Economists mostly expect the Fed to tighten in September but market expectations flip-flop between September and December, shifting odds based on each piece of data or Fed comment. For instance, the market gave slight credence to this week's weaker-than-expected ADP report, showing payroll growth of 185,000, but gave high credibility to a jump in the employment component of the ISM Nonmanufacturing survey to a 10-year high. LaVorgna said that, even though weaker, ADP has been trailing the government payrolls number and is in line with a more than 200,000 increase in jobs.

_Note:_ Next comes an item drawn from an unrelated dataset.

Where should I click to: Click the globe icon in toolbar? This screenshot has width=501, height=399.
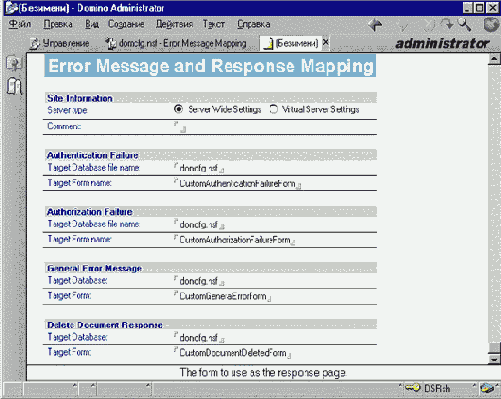click(491, 25)
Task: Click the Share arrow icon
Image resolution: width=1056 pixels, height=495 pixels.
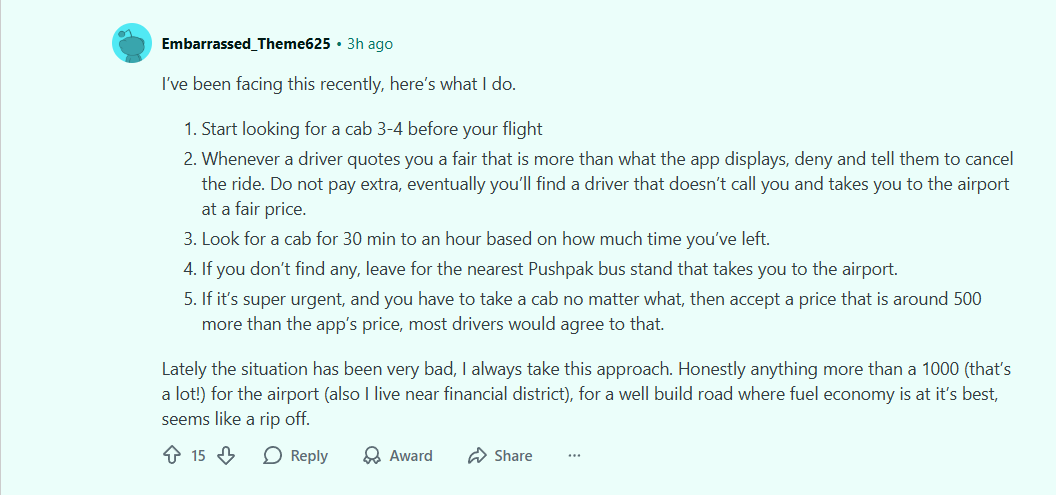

The July monthly payroll data will be released at 8:30 a.m. ET Friday, and economists forecast an unchanged unemployment rate of 5.3 percent and average hourly wages growth of 0.2 percent, according to Thomson Reuters. That compares to June's job growth of the same 223,000 and flat wage growth.
"If this number is strong, it's going to have a larger reaction than previous numbers because they're running out of time," said John Briggs, head of strategy at RBS. Briggs said if the jobs report is better than expected, the 2-year note yield could quickly move to the high end of its range or above. It was at 0.7 percent Thursday.
One piece of jobs-related data that has shown positive consistency is weekly jobless claims. The latest report showed 270,000 claims, a slight increase but the 22nd week that claims held below 300,000. During the survey week for the July employment report, jobless claims reached 255,000, a 42-year low.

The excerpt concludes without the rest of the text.